El pasado 14 de febrero, los periodistas que habitualmente siguen la actualidad del Vaticano recibieron a las 10:53 (hora local) un comunicado en el que se informó de que el Papa Francisco había sido ingresado en el hospital Policlínico Gemelli “para continuar el tratamiento de una bronquitis”.
No fue ninguna sorpresa. El Pontífice llevaba varias semanas sin poder leer textos en voz alta, aquejado de una bronquitis, que le provocaba una tos ronca y dificultades respiratorias. Como medida de precaución, las audiencias que tradicionalmente tenían lugar en el Palacio Apostólico fueron trasladadas a la Casa Marta, su residencia en el Vaticano, para evitar su exposición al aire libre.
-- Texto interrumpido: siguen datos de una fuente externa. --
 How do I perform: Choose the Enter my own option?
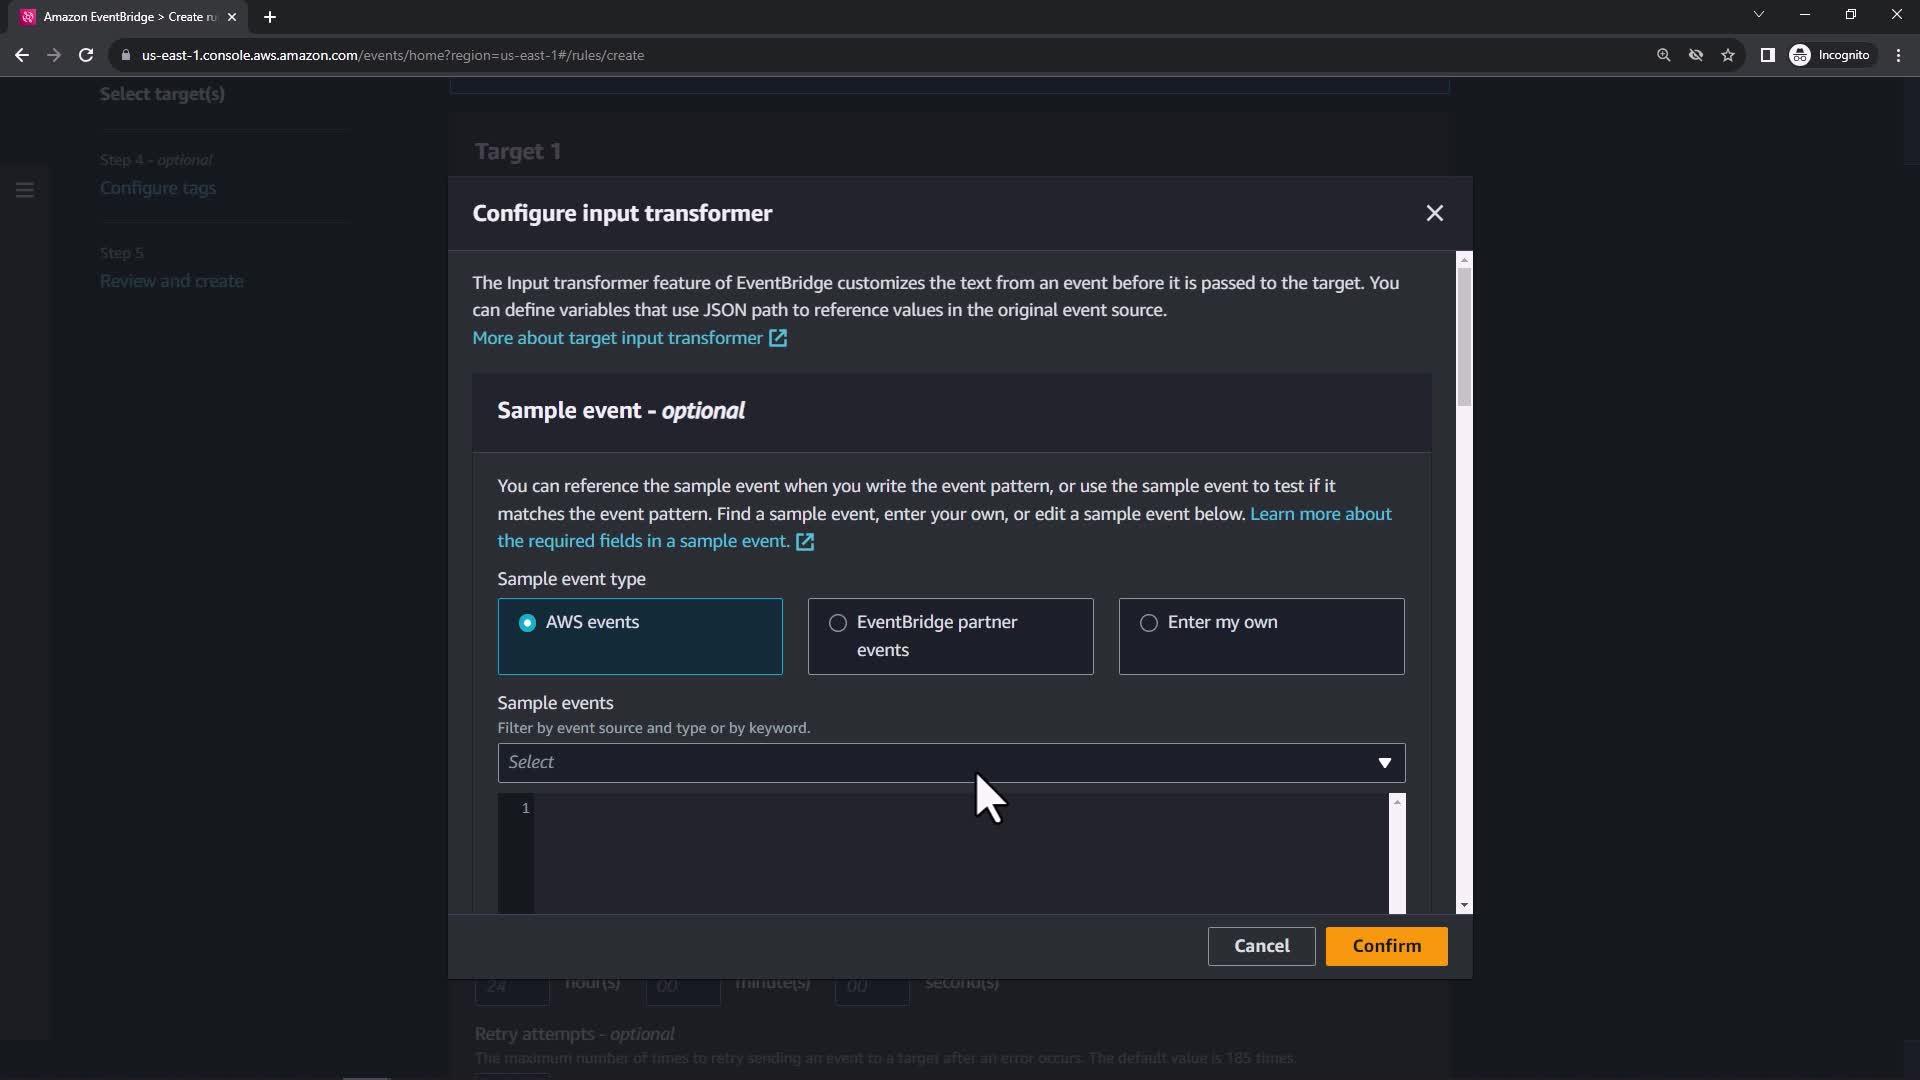(x=1149, y=623)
El día de su hospitalización, la cuarta en doce años de pontificado, el Santo Padre cumplió con todas las citas previstas en su agenda. Se reunió con el Prefecto del Dicasterio para la Evangelización, el Cardenal Luis Antonio G. Tagle; con el Primer Ministro de la República Eslovaca, Robert Fico; con el Presidente y Director General de la CNN, Mark Thompson; y con miembros de la Fundación Gaudium et Spes ante los que incluso sacó fuerzas para pronunciar un breve discurso.
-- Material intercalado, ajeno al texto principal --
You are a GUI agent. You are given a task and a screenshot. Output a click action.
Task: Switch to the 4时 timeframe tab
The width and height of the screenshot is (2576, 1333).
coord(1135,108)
Con apenas un hilo de voz, interrumpida por una tos seca, alabó el trabajo que realizan, “especialmente en favor de los más pobres”.
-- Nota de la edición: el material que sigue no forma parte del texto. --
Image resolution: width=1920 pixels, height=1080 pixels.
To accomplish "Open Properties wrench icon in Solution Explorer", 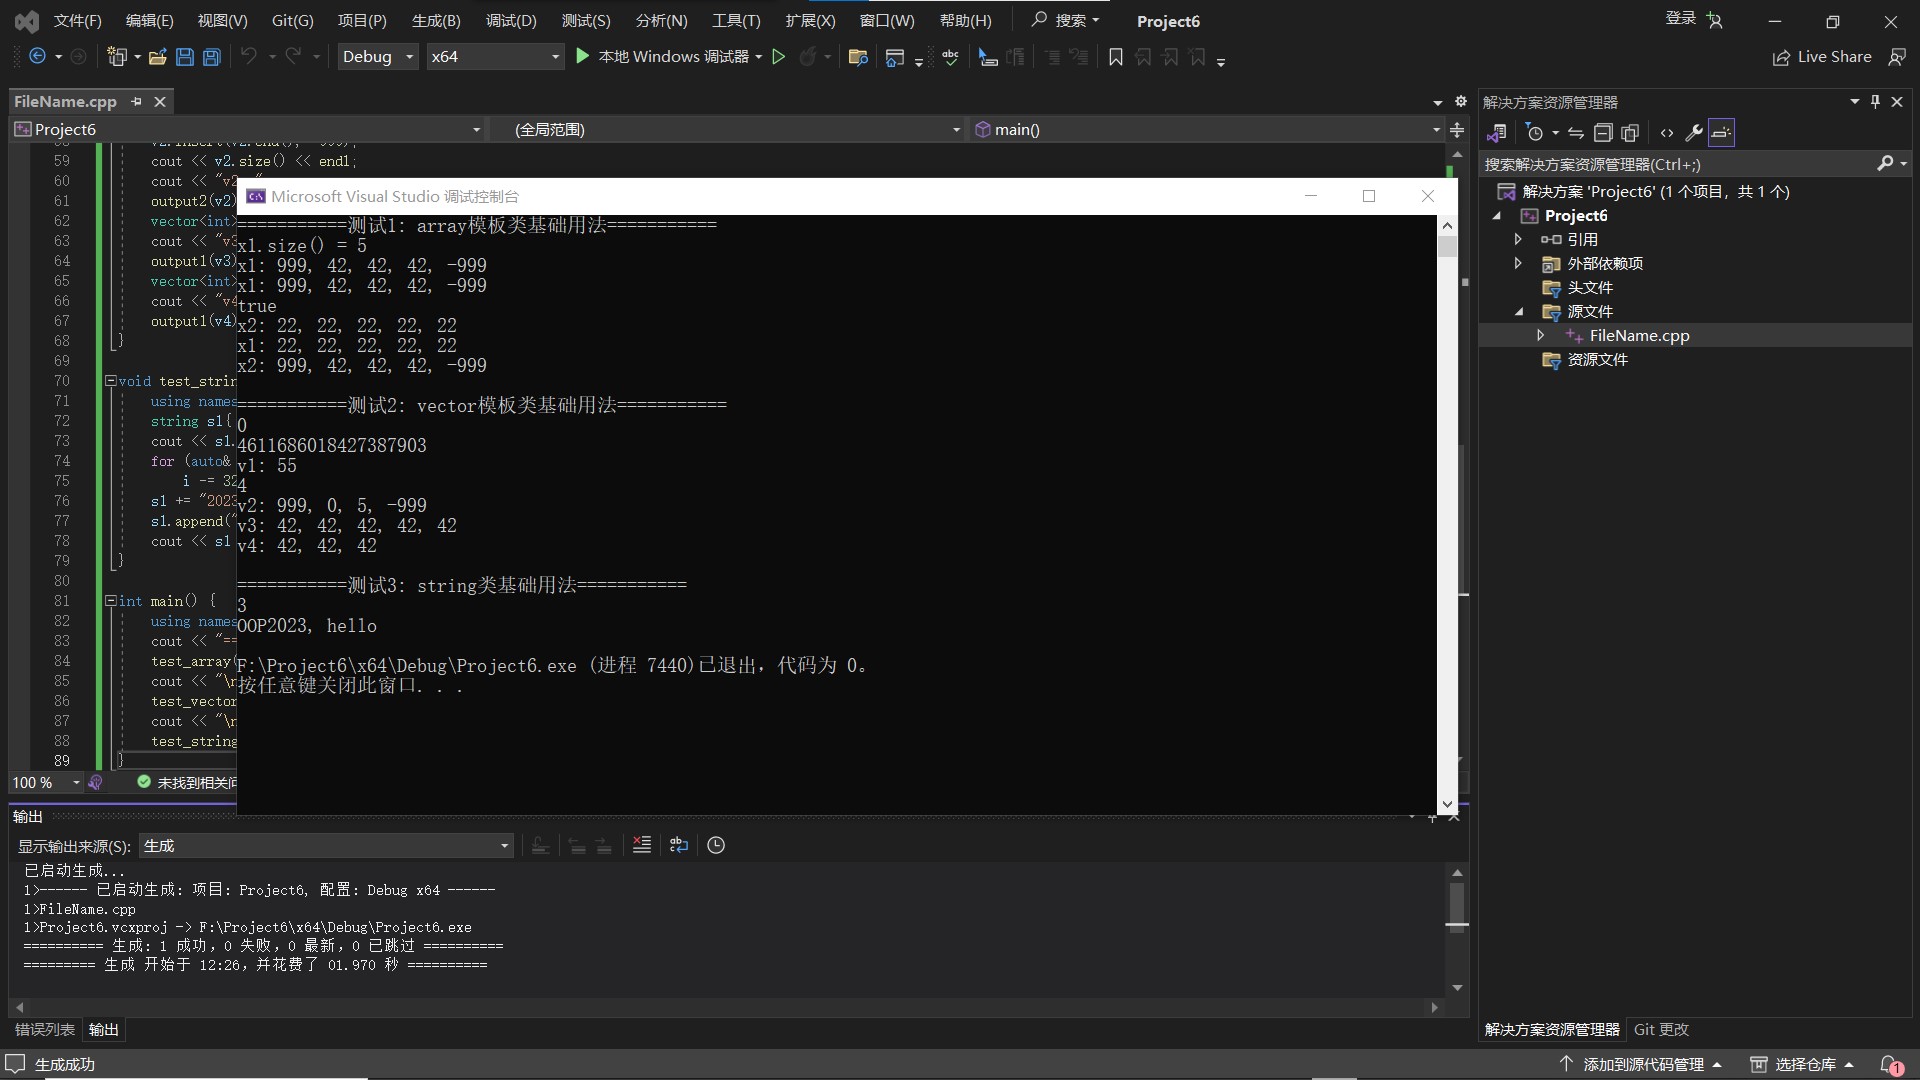I will pyautogui.click(x=1693, y=133).
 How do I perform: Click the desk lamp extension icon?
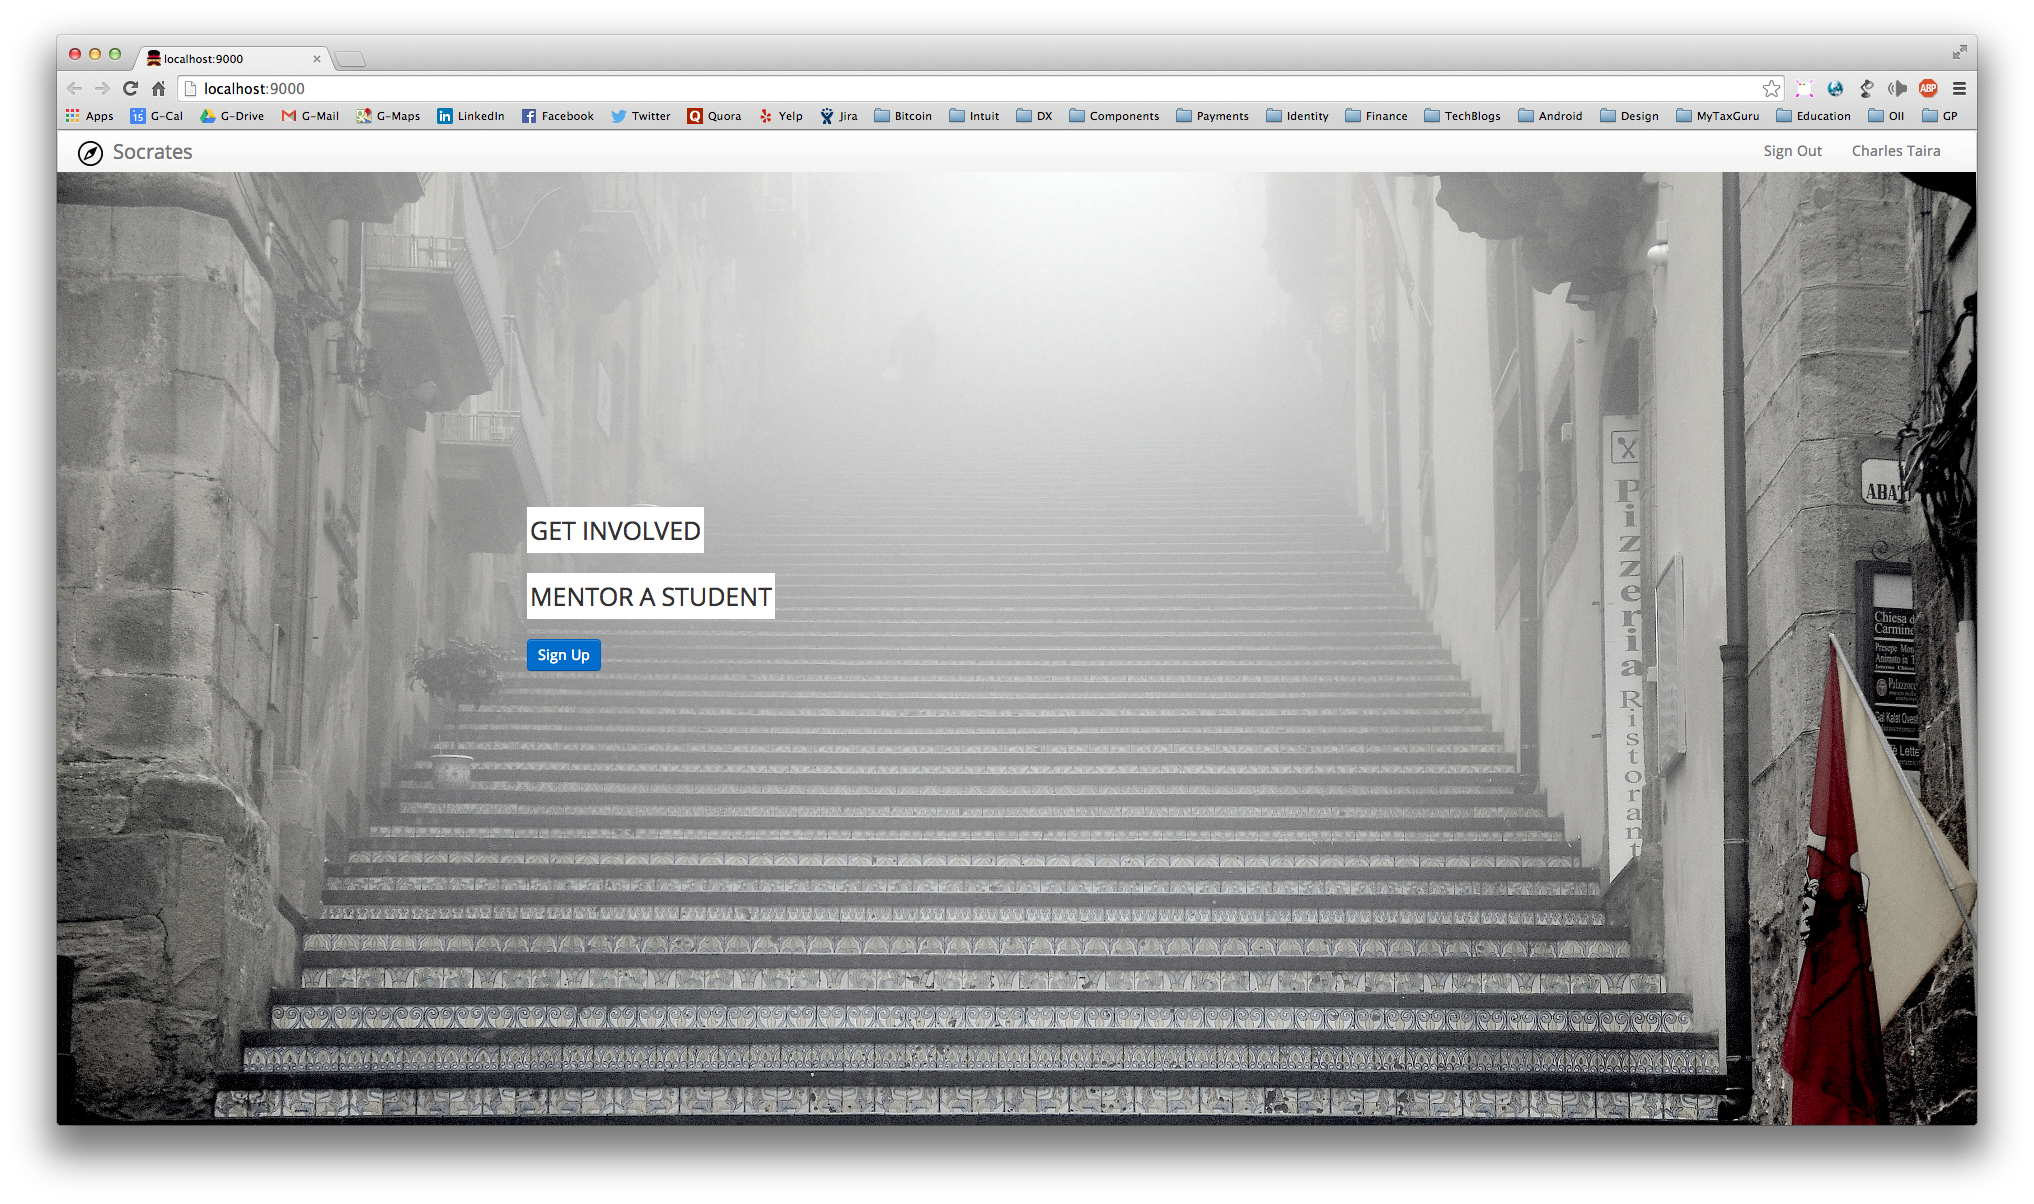pyautogui.click(x=1866, y=89)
Por la tarde, la Oficina de Prensa del Vaticano confirmó que el Santo Padre padecía una infección en las vías respiratorias. Tres días más tarde, el director de la Oficina de Prensa del Vaticano, Matteo Bruni, confirmó que el Santo Padre padecía una “infección polimicrobiana” en el aparato respiratorio a consecuencia de la bronquitis.